- _Stated problem_: Recast every line of the records below as a JSON list of strings, one string per line, leaving out blank lines and the pictures.

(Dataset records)

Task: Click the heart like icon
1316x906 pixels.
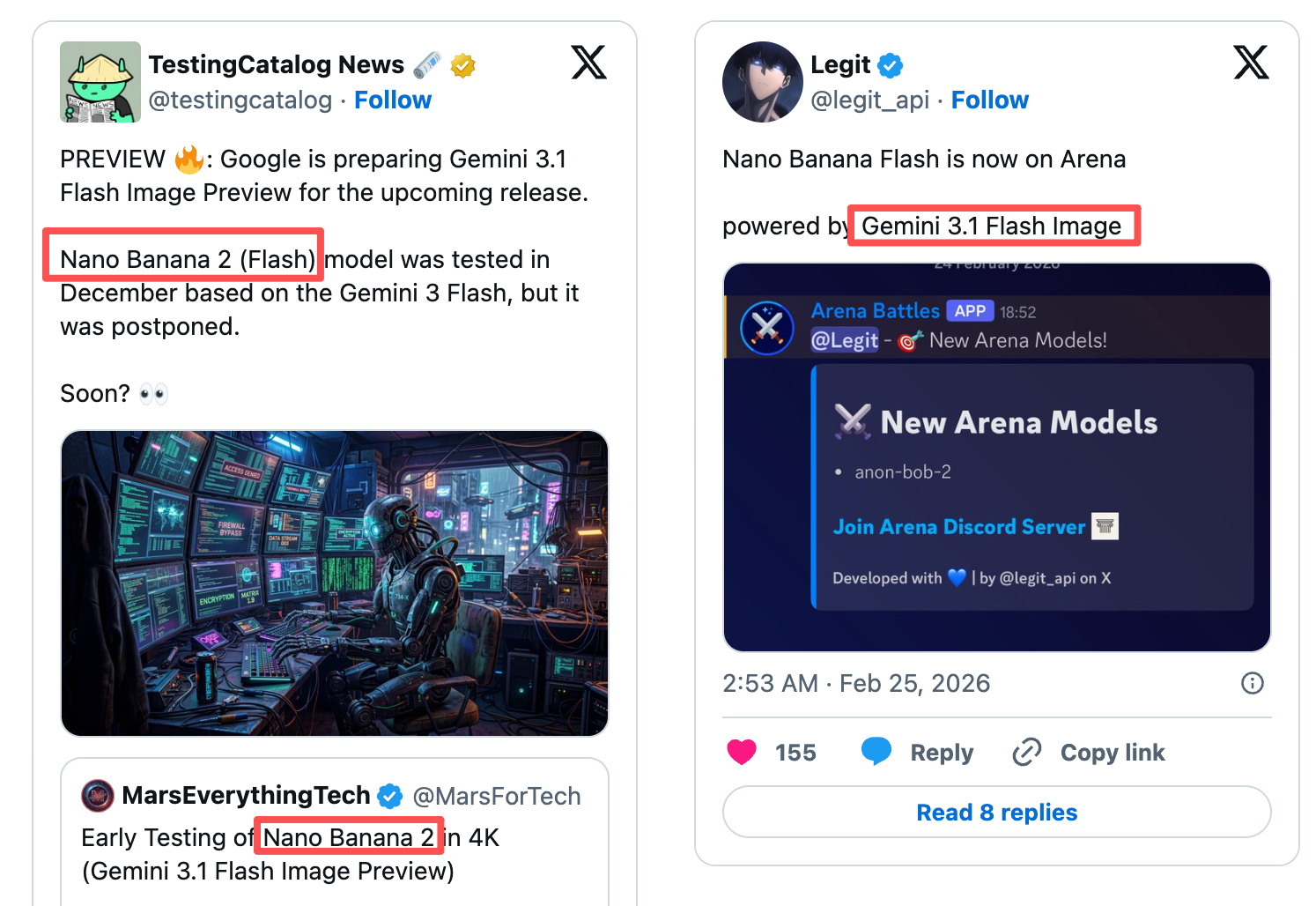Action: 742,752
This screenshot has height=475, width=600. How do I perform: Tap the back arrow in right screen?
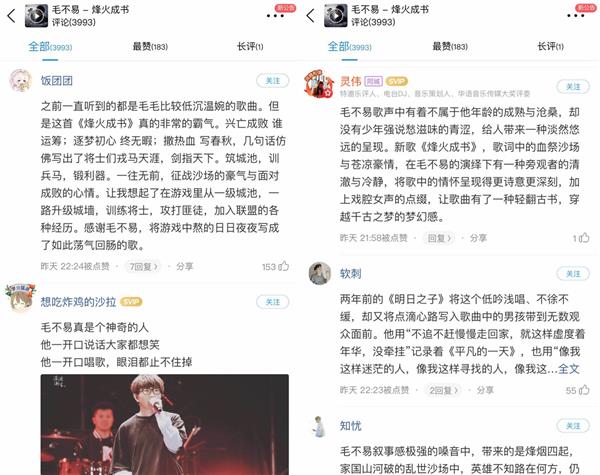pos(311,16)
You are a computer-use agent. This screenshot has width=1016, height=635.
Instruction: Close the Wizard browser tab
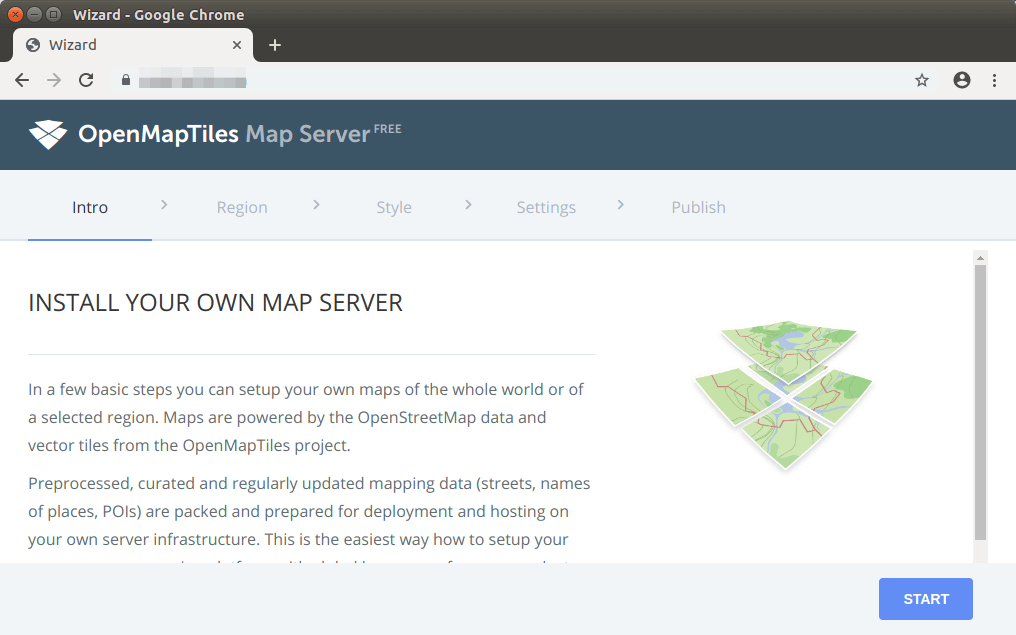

- _Full solution_:
[
  "Task: Click the heart like icon",
  "1316x906 pixels.",
  "Action: 742,752",
  "This screenshot has height=475, width=600. How do I perform: Tap the back arrow in right screen?",
  "pos(311,16)",
  "You are a computer-use agent. This screenshot has width=1016, height=635.",
  "Instruction: Close the Wizard browser tab"
]